Continue the excerpt describing Warren's situation in life, picking up right after its final sentence.

DOCUMENT EXTRACT:
------------------------------------------------

Her relationship with the deceased was always good but for most of her life since she left home she has lived in Sydney. She travelled to Wollongong to see her mother on a fortnightly basis.
The reason for her receiving only $10,000 seems to have been because her mother thought that the properties should stay with the male line. The deceased must have known of Judith's poor situation because when Alan died she gave Judith $1,000 to assist her poor situation. In April 2002 she gave Judith $350 to fix a broken tooth. The only reason why Judith only got $10,000 was this mistaken belief of the deceased.
Warren's situation in life
Warren is 46 years of age, single, with no dependants.
He still lives in the family home which he has been in since it was purchased in 1970. Alan owns a block of three units at Propane Street, Albion Park. The deceased and her husband provided most of the funds for this property. It is owned outright. There are two estimates of value, one by an agent looking at the outside, from $450,000 to $470,000; and one by the agent Raine & Horne, which actually manages the property. They valued it at $320,000. Given their closer familiarity with the property, I will adopt that value.
He has a Toyota Hilux and his family's old car.
He has a share portfolio, most of which has been lost in the global financial crisis. Its present net value is $36,772.39.
His bank accounts total $2,195, although there is some doubt as to whether there might be other bank accounts.
His claims in respect of other properties have been dismissed and he has no other assets.
He does not qualify for a pension and his present income appears to be the following:
Rent from Albion Park 3 × $190 = $570 per week
Rent from Burgess Avenue 2 × $170 = $340 per week
Tenant in the home flat $100 per weekThere is also another flat at the home which is not presently let.
He earns little from what work he does, occasionally transporting stock in his Hilux. At most he would earn some $60 a week.

------------------------------------------------

Rows from a screen grounding dataset:
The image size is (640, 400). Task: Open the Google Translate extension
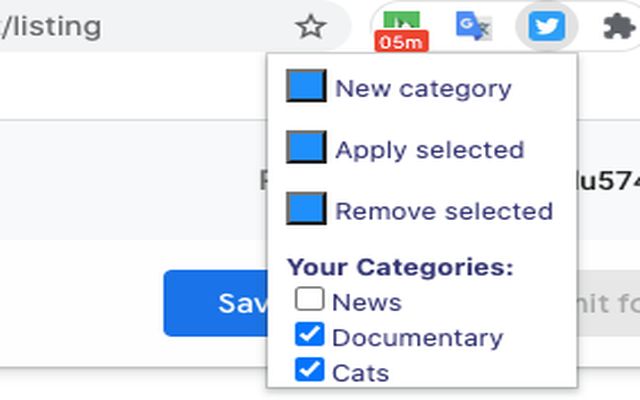click(474, 26)
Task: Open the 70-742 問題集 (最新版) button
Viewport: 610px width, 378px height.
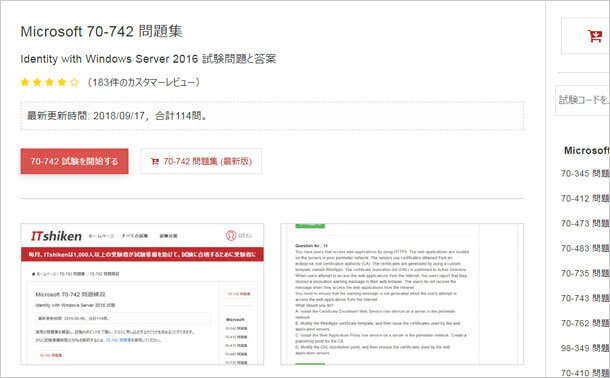Action: [x=201, y=161]
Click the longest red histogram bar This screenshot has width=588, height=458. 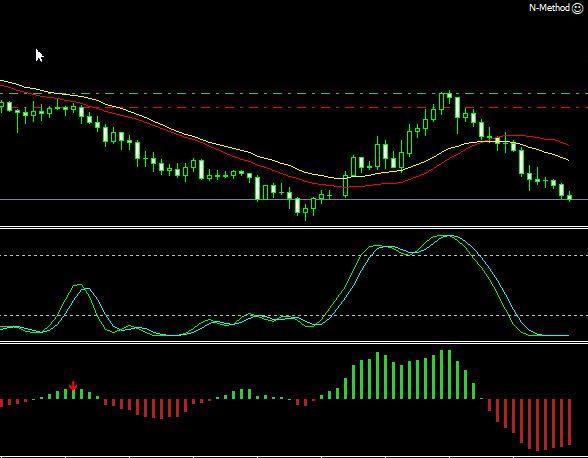[x=538, y=424]
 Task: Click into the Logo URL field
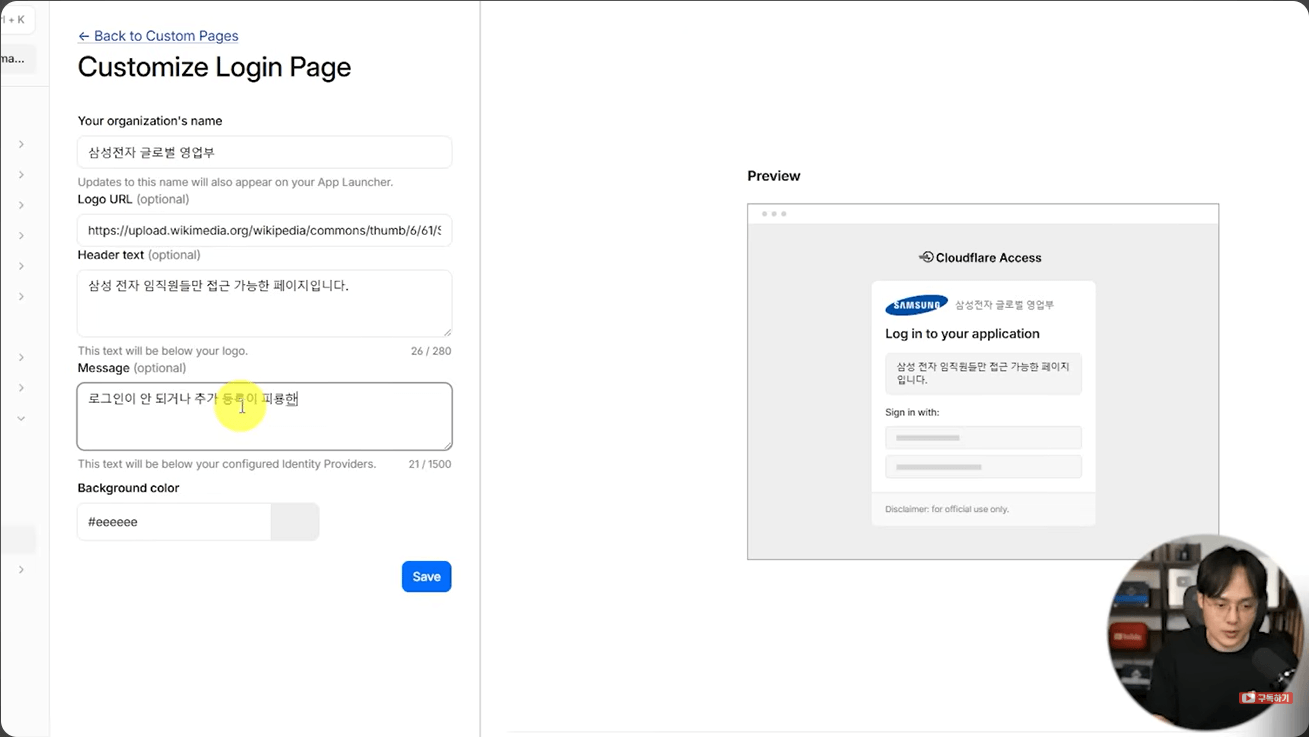click(265, 230)
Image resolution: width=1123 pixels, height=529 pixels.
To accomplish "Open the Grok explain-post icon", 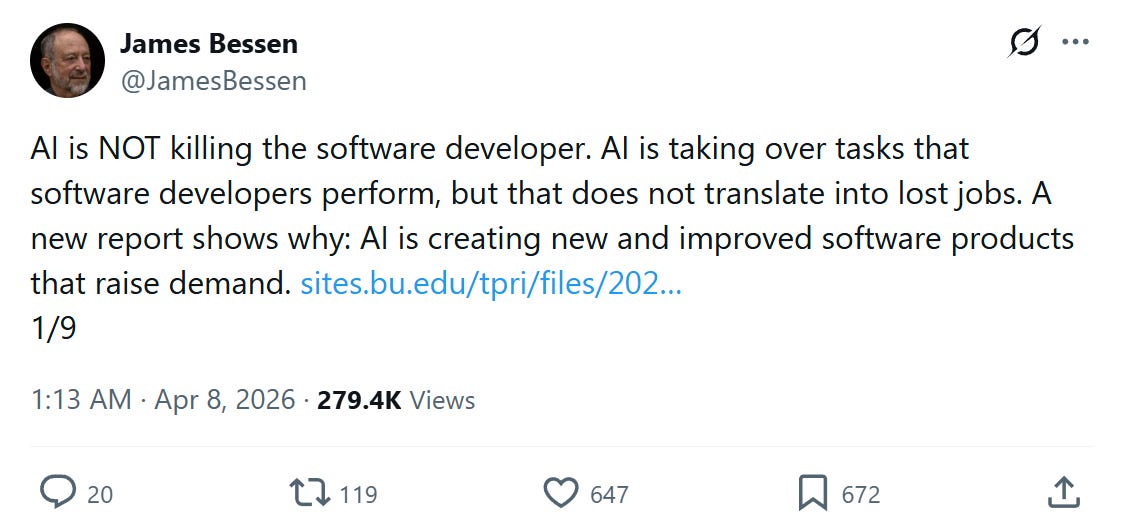I will [x=1024, y=42].

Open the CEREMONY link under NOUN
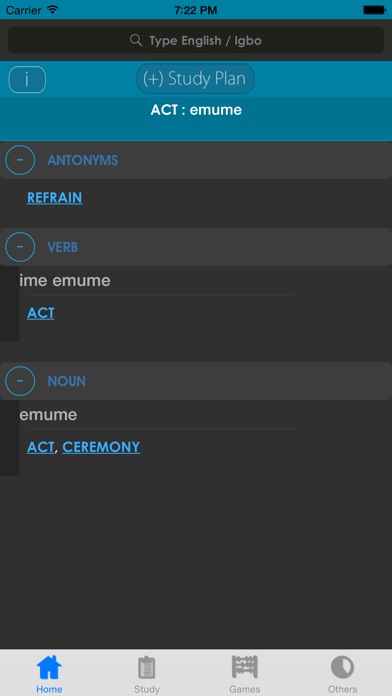[101, 447]
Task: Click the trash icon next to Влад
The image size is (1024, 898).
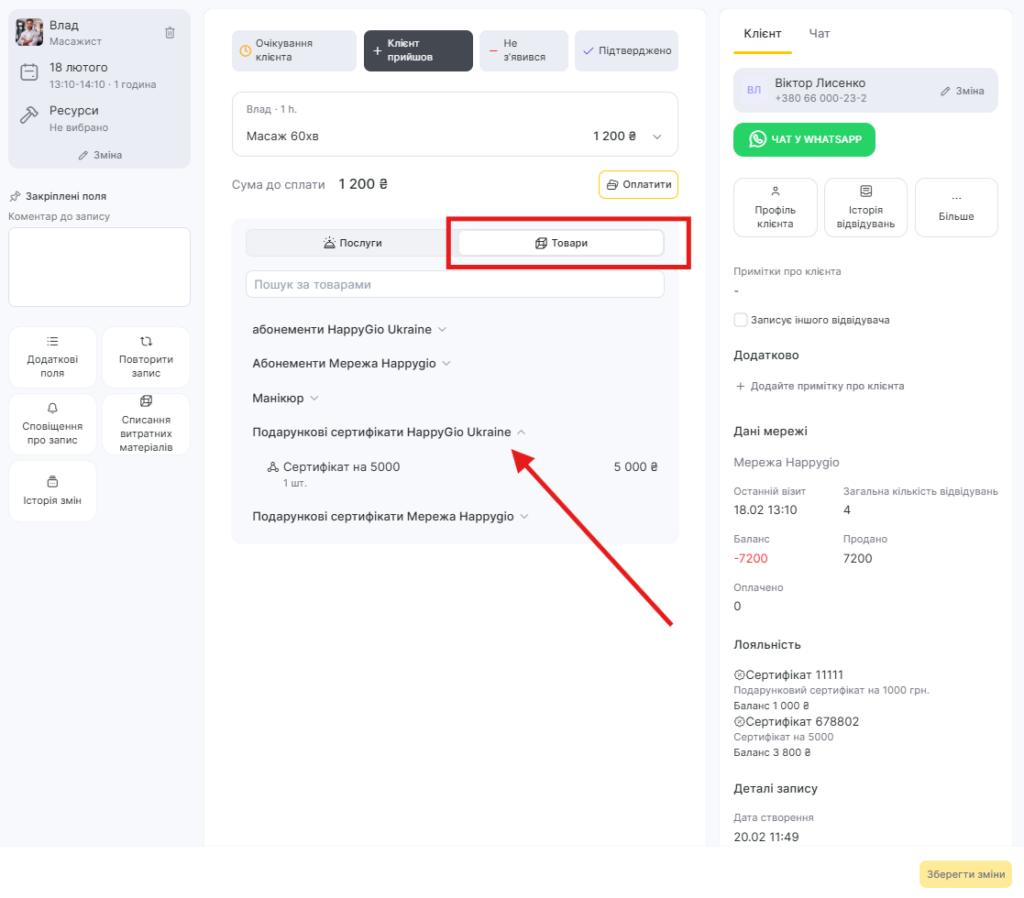Action: tap(170, 33)
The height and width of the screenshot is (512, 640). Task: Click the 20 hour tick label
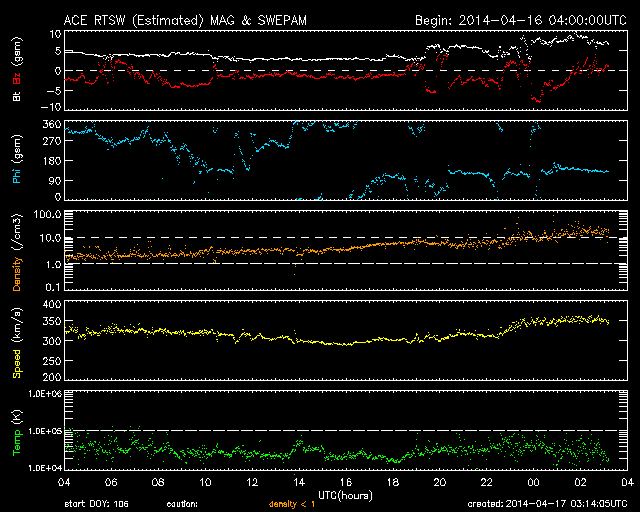[440, 482]
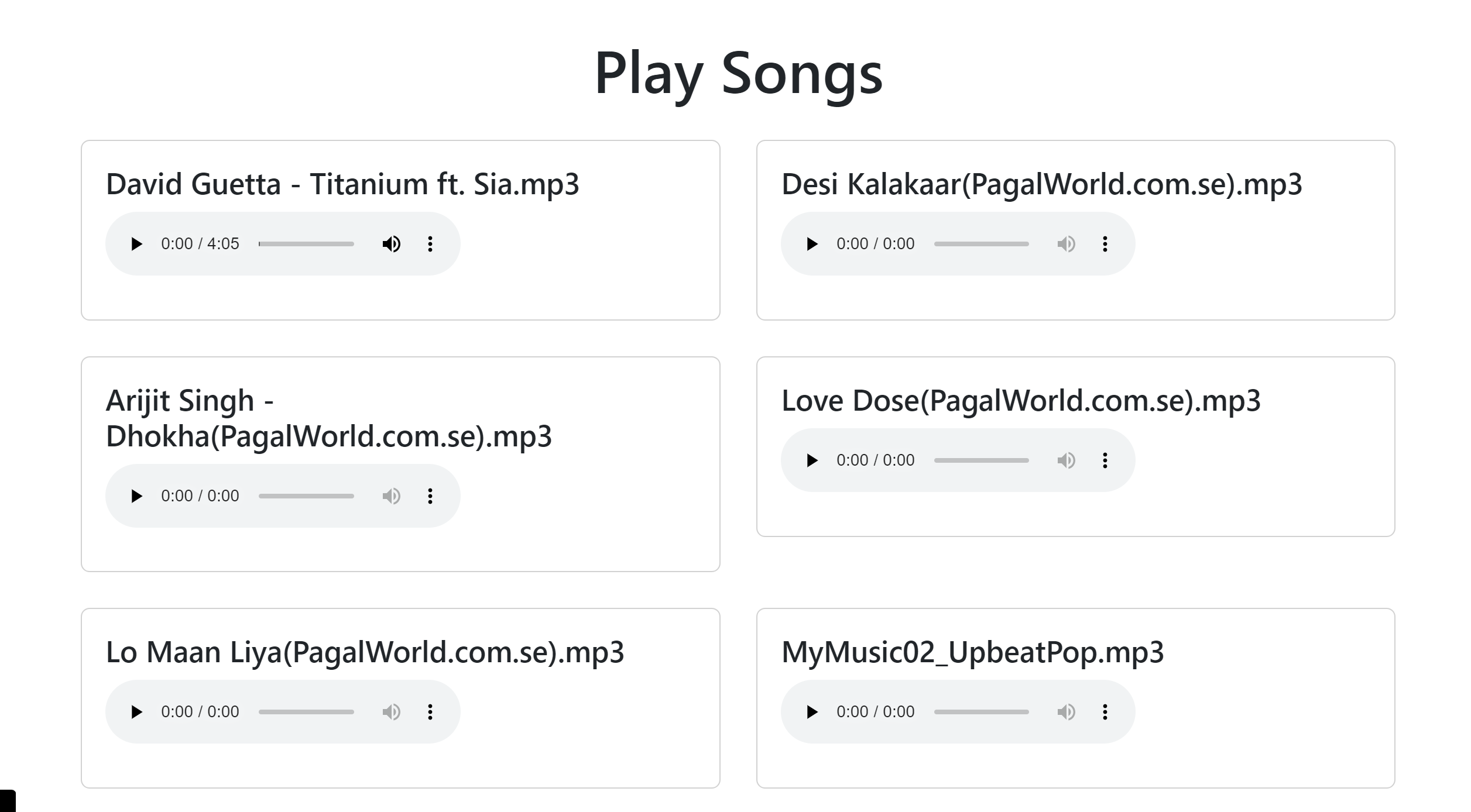Play the Love Dose song

click(812, 460)
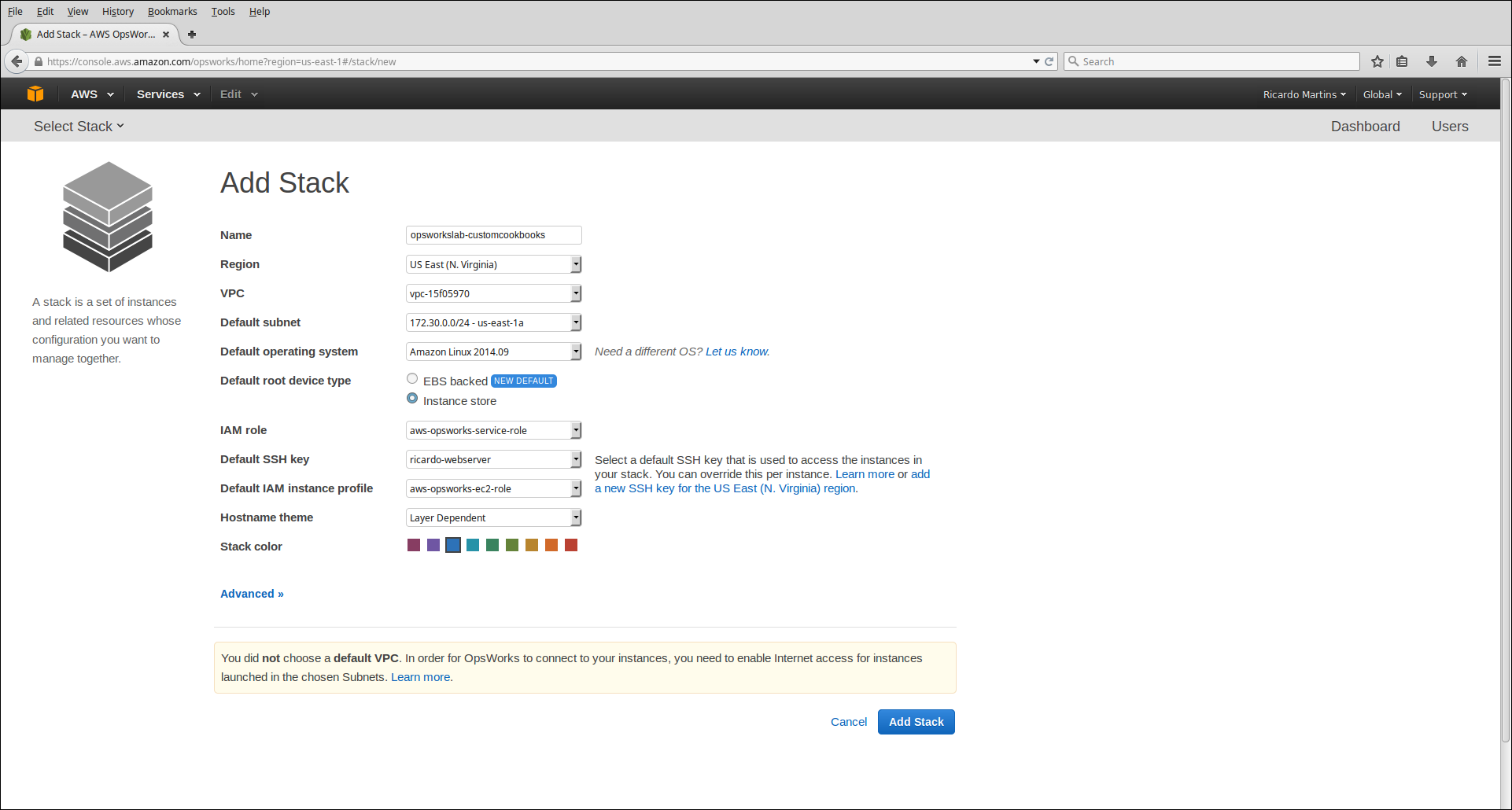The image size is (1512, 810).
Task: Reload the page with the refresh icon
Action: (x=1049, y=61)
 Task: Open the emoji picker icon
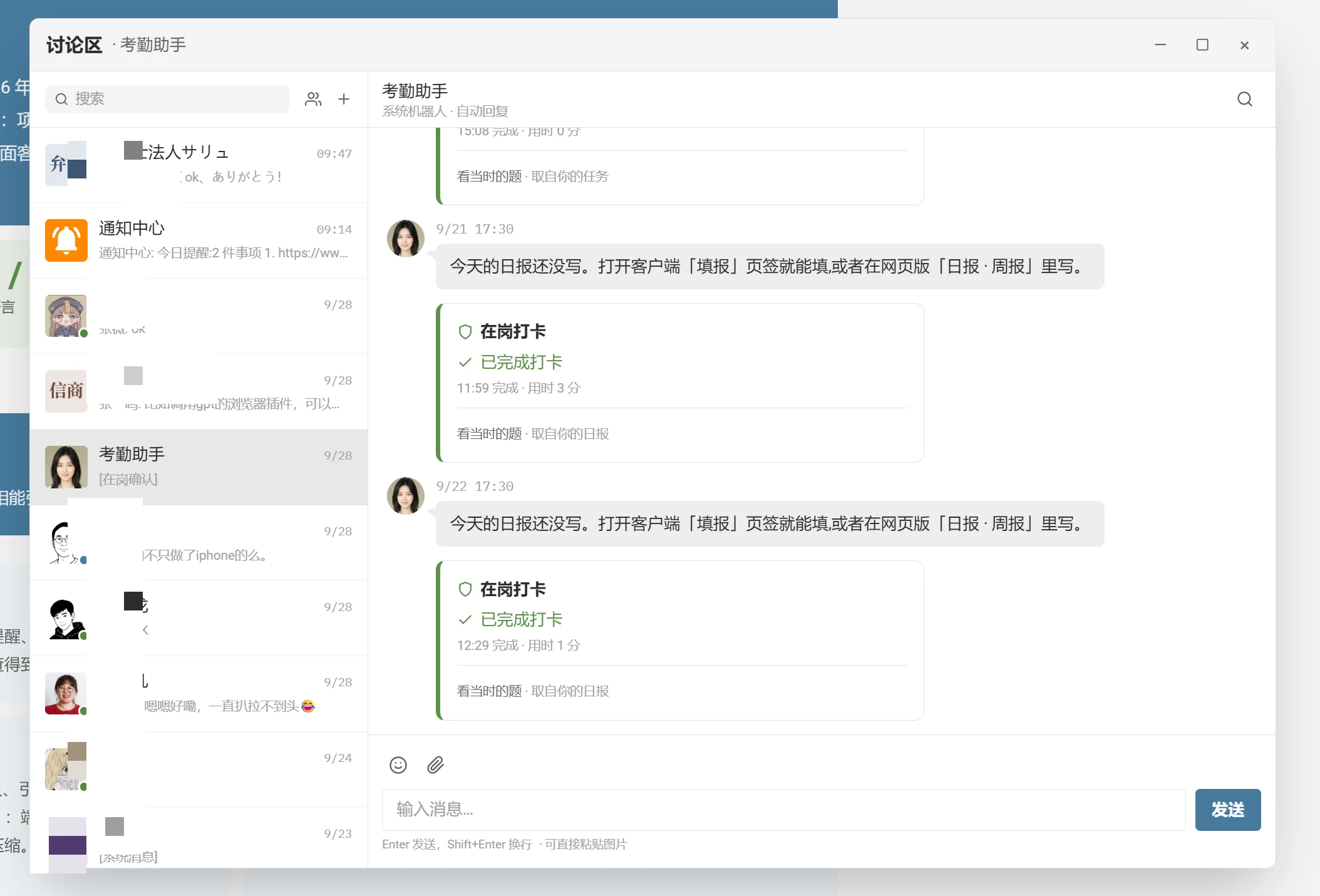click(x=398, y=765)
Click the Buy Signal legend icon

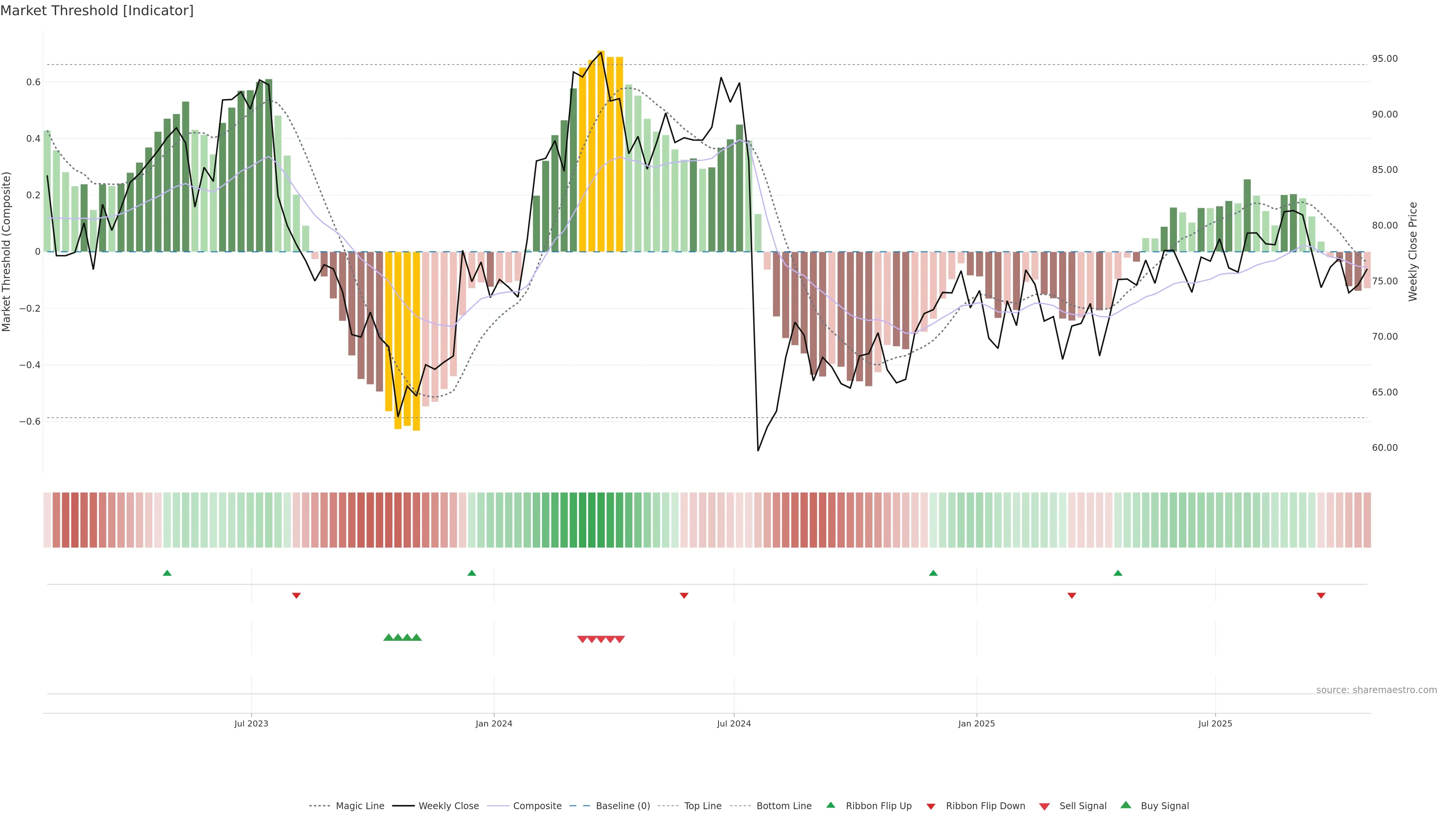tap(1126, 805)
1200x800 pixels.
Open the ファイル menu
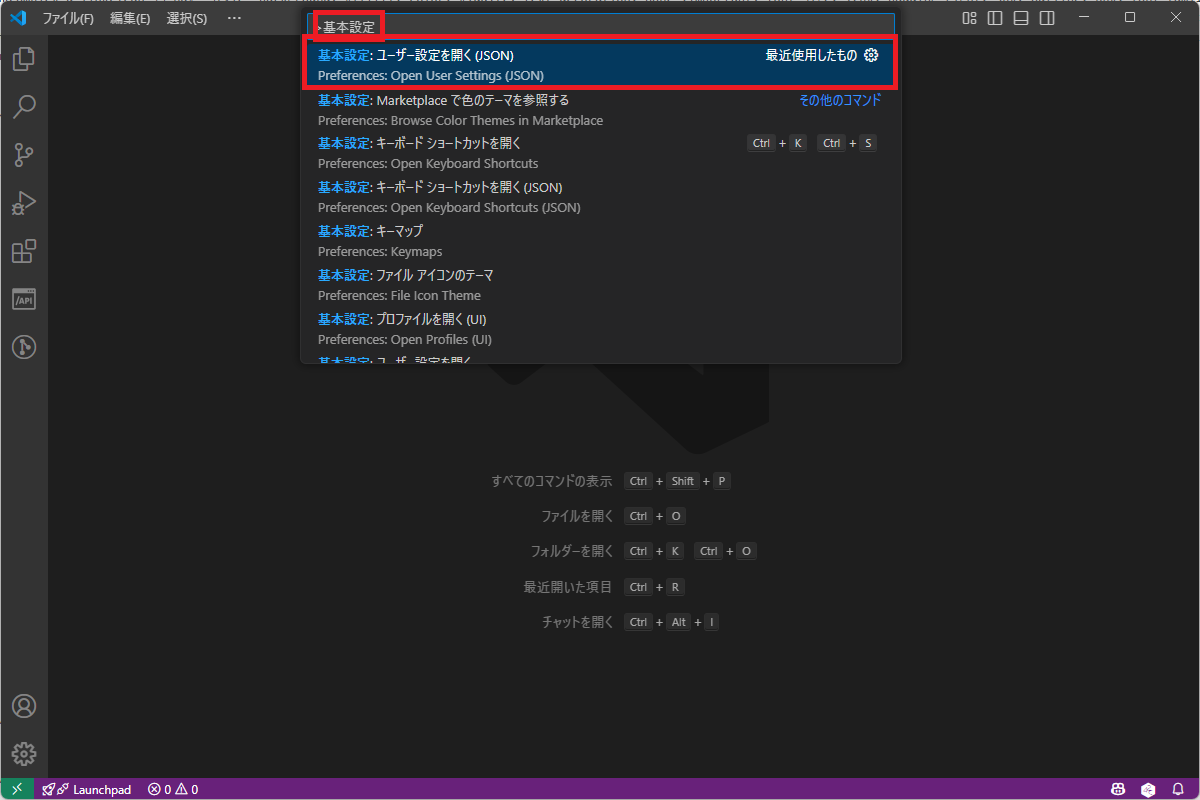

------------------------------------------------

TASK RESULT:
Warren has always suffered from some problems and he has not worked effectively from 1991. He has problems with literacy and cannot tell the difference between a bill and a receipt. The only way he can manage is each week he takes all the letters to the accountant's and there the accountant's staff helps him with what has to be paid. Unfortunately, he does not recognise his own problems but does take advice from people such as the accountant. Having seen him in the witness box, I think it unlikely that he will ever work again. He plainly is a very vulnerable person and has difficulty coping in the world.
In the future he will be dependent on the rental income for his livelihood. That will, as a result of this case, decrease due to the sale of the Burgess Avenue property.
He gave up work to look after his parents and all the evidence points to him being a devoted son to his parents. This included personal care and attention. He also did a lot of work at home and on the rental properties. He was provided substantially with Albion Park by his parents.
Discussion
It is necessary to see how Judith says she has been left without adequate and proper provision for her maintenance, education and advancement in life.
Primarily she seeks funds for her to buy a house.
In McGrath v Eves [2005] NSWSC 1006 Gzell J referred to the court's approach to the question of moral duty when considering claims by children to be provided with funds for a house. He said:
"[67] When it comes to children, as Young J observed in Shearer v The Public Trustee (NSWSC, unreported, 23 March 1998), it has never been said by any court that the community expects a mother to leave her children in a position to have a house of their own. That observation applies equally to a father. And in Gorton v Parks (1989) 17 NSWLR 1 at 7, Bryson J pointed out that there is no special principle that able-bodied adults earning a living have no claim, his Honour pointing out that such a proposition in relation to resources of any size was quite erroneous.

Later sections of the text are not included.